МакКорин глянул на царя внимательно, рот закрыл с сожалением. Пирог так и остался в руке занесенной:
— То не армия была. Армию строить надобно. А это сброд был!
— Неправда, — Меньшиков вмешался гневно, — врешь, собака! А как полки стояли Преображенский с Семеновским? Как в землю вросшие! — Царь руку поднял: «Замолчи, мол!» и бросил коротко:
— Продолжай, маеор!
— Два полка — это не армия. А постыдного в конфузе ничего не вижу. Вы же русские сами говорите: «За одного битого, двух не битых дают». Сегодня Карл оказался лучше нас, значит поделом досталось! И мудрено было бы если б вдруг виктория с нами приключилась. Кто на такой фронт длинный армию растягивает? А? При Флерю мы тоже вот так растянули свои порядки, что фланги друг друга не видели. А герцог Люксембургский нас рассек пополам и дал жару. И доблестные шведские полки, в которых я имел честь тогда состоять, разбежались. Как ваши конюхи под Нарвой. — завершил свою речь шотландец и ухватился крепкими зубами за пирог.
— Да подожди ты со своим Флерю!

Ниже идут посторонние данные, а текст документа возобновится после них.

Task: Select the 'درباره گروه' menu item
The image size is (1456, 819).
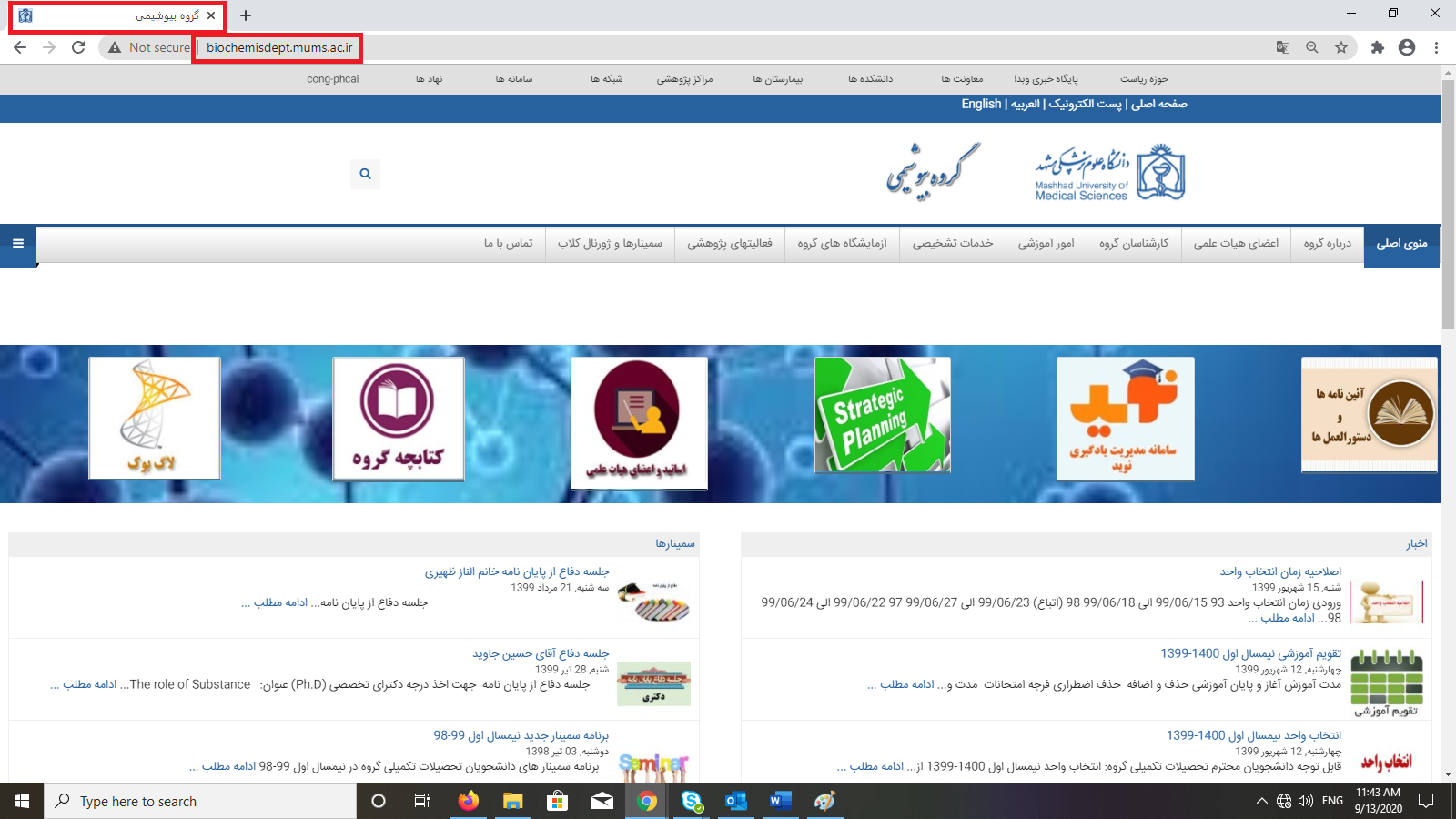Action: (1327, 243)
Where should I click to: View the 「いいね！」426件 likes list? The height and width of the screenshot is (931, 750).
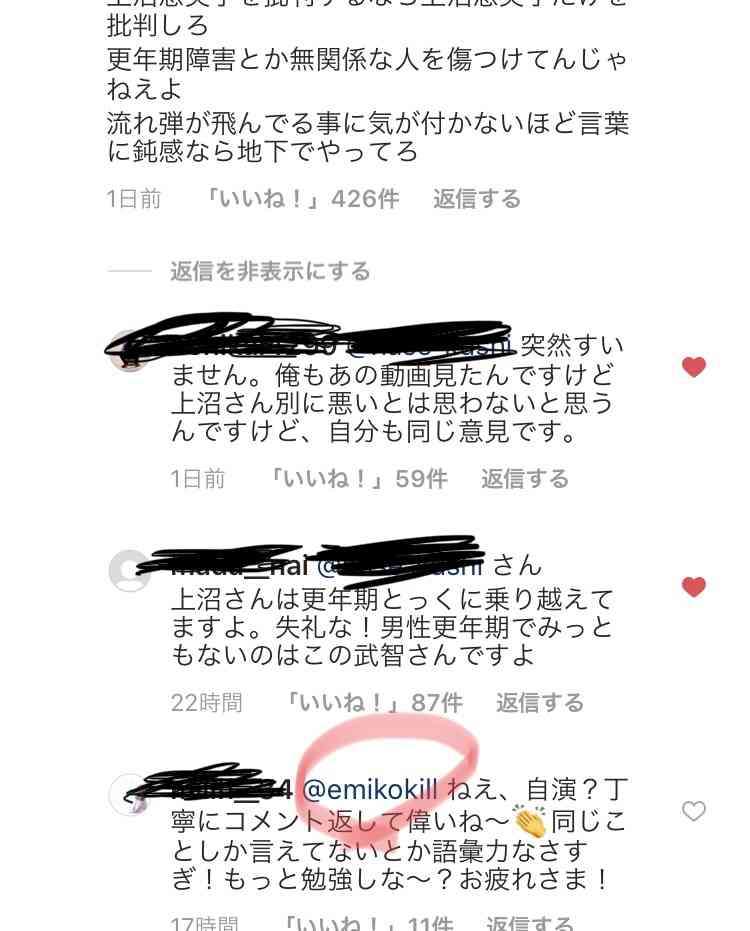(x=302, y=199)
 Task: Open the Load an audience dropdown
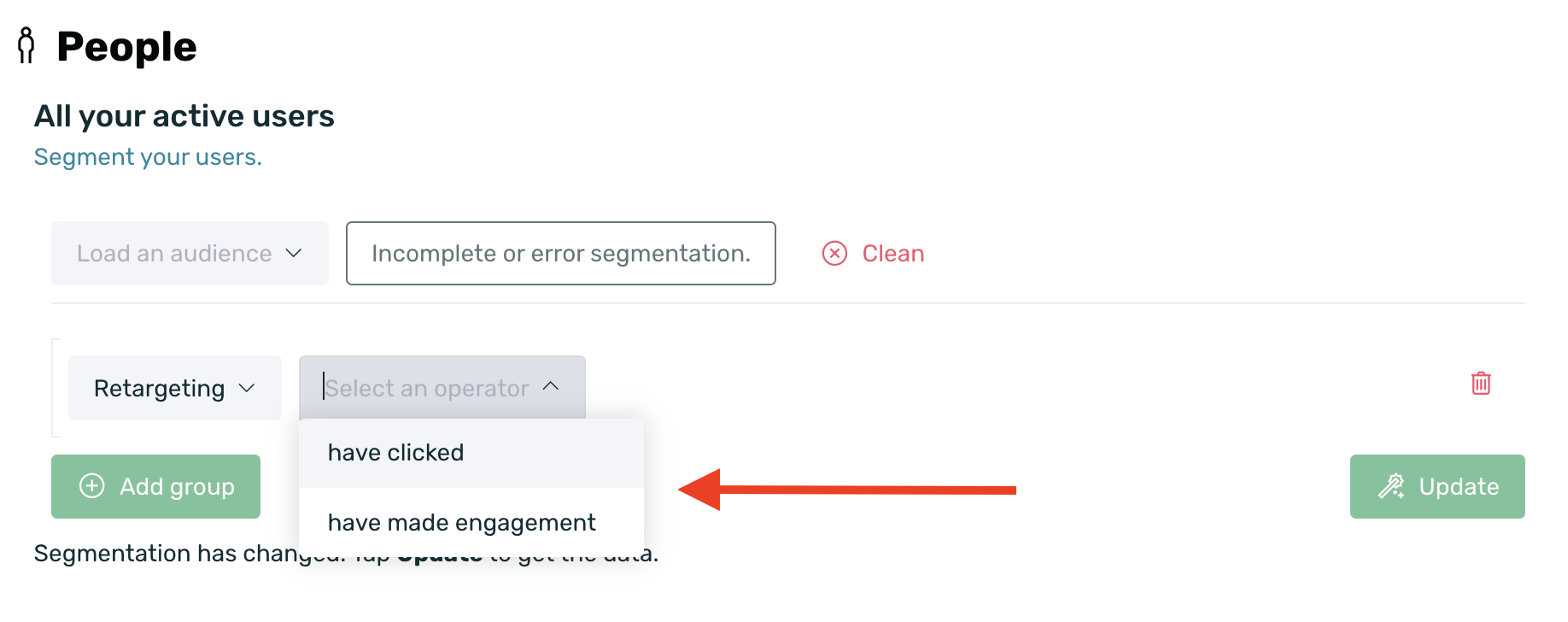[x=190, y=254]
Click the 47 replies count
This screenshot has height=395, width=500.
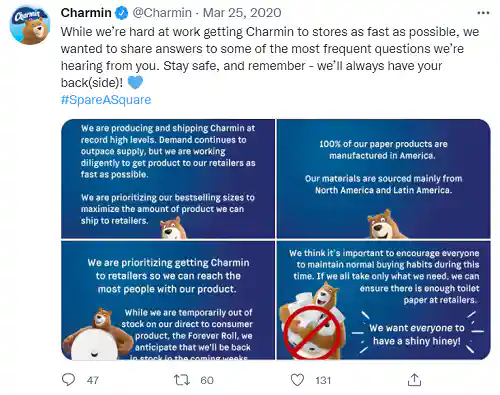[x=93, y=380]
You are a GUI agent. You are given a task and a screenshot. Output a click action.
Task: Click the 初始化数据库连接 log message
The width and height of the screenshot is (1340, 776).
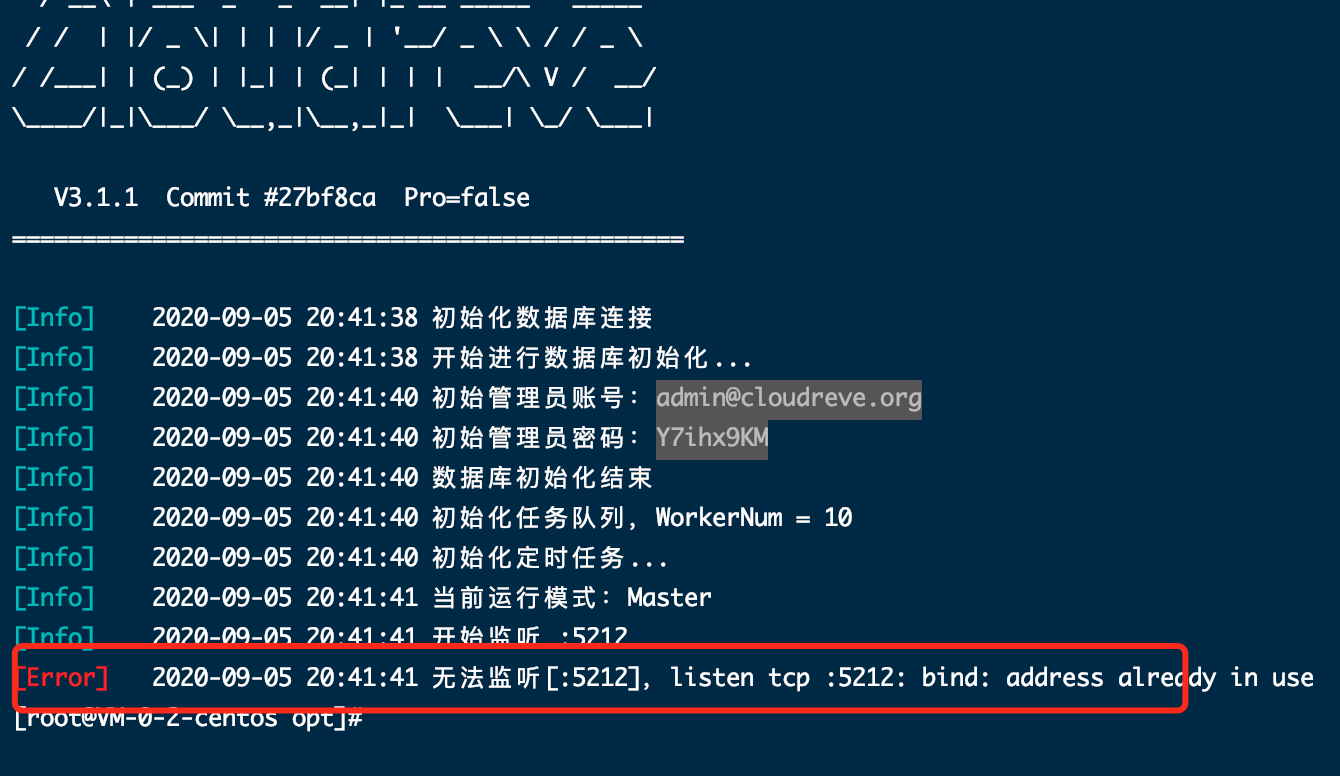542,318
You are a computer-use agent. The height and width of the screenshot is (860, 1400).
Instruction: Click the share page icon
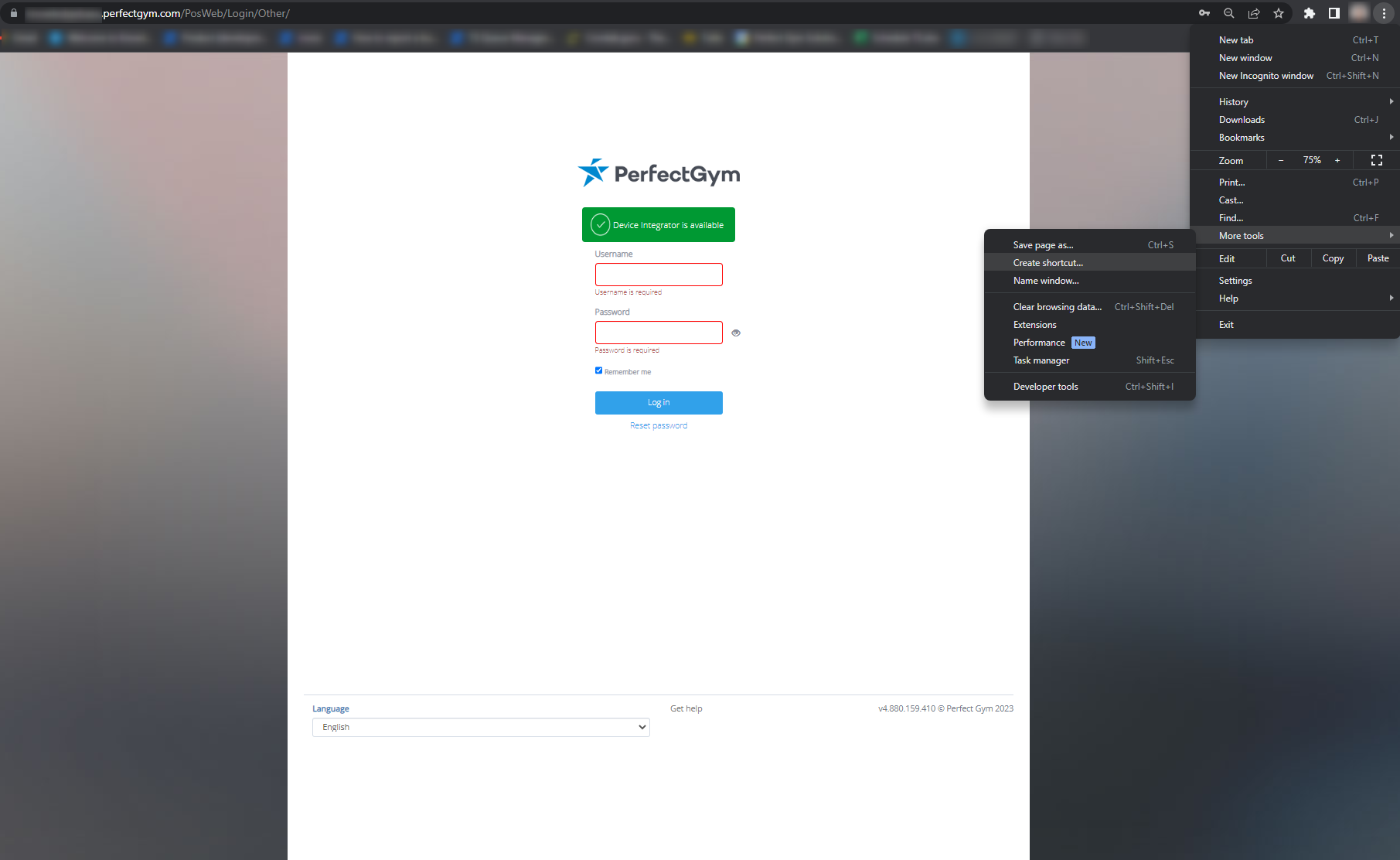1254,13
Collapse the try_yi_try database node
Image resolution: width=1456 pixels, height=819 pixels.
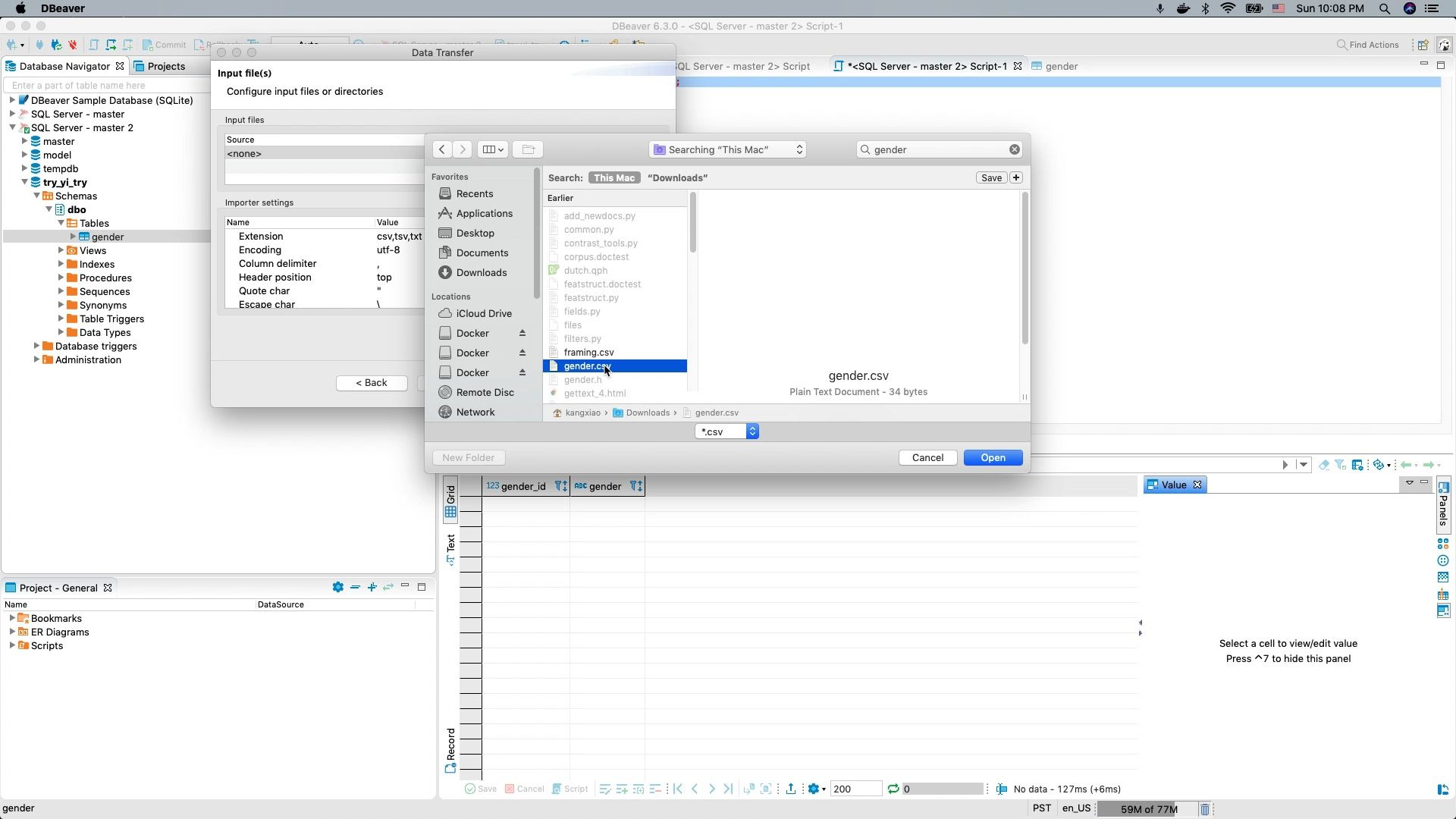25,182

Ты ничего постыдного в конфузе не видишь? — царь не отводил взгляда. Правда, уже не бешено смотрел, а внимательно.
МакКорин помотал головой молча, пирог проглатывал. Потом ответил:
— Конечно, нет, сэр! То была ошибка, а не конфуз. Ну случилось ретироваться, что с того? Шведы вояки знатные. Еще со времен их Густава Адольфа они и поляков били, и немцев разных. Ну и нас с вами побили давеча. Армию надобно строить, кавалерию, пушки нужны новые. А не то старье, что под Нарвой собрали. Курицам на смех. Ядер нет, булыжниками заряжали. — глянул насмешливо, — Много камнями навоюете, сэр? — и шотландец засунул вторую половину пирога в рот.
— Ну а ты-то? Что делал под Нарвой? — Меньшиков встрял неугомонный.
— Я то?
— Ты, ты!
— Я в полку драгунском сэра Шневица состоял. Хороший командир, только не в конном строю. Когда атака шведская приключилась надо было всех драгун наших поплотнее поставить, а он стрелять приказал. Много ли с коня настреляешь? Вон у шведов вовсе оружие только холодное. Они скоростью берут. Силой удара. Видали, как шведский эскадрон строится?
— Как? — Петр склонился к нему.
— Плугом. — Руки клином сложил на столе. Показал. — И каждый всадник за коленом другого стоит. Не разорвать! И строятся они в три шеренги. Не более. Мешкотно иначе. Неповоротливо.
— Федор Алексеевич! — к Головину повернулся. — Пиши указ!
— Князю Борису Алексеевичу Голицыну, воеводе казанскому и астраханскому. Прибрать в службу детей боярских и недорослей и казачьих и стрелецких детей же и братьев и племянников и захребетников (бездомных и безземельных) и из иных чинов и из наемных работных людей, опричь московских стрельцов, чтобы добры были и к службе годны: лет 17–30, или малым чем больше 30, а ниже 15 лет чтоб не было. Им дано будет Его Величества Государя, жалование против Московских солдатских полков, денег на год всего по 11 рублей человеку, да хлеба по тому же, как Московским полкам.
А помимо того велю взять рекрутов: с каждых 50 дворов — одного пешего, а со 150 — двух конных. С монастырей и с церквей, где дворы имеются крестьянские тако же. С тех дворян, что не в военной службе состоят, а при воеводствах, на приказах, с отставных, с 30 дворов по человеку. А буде у кого указное число не достанет, с тех денег имать по 11 рублей за человека.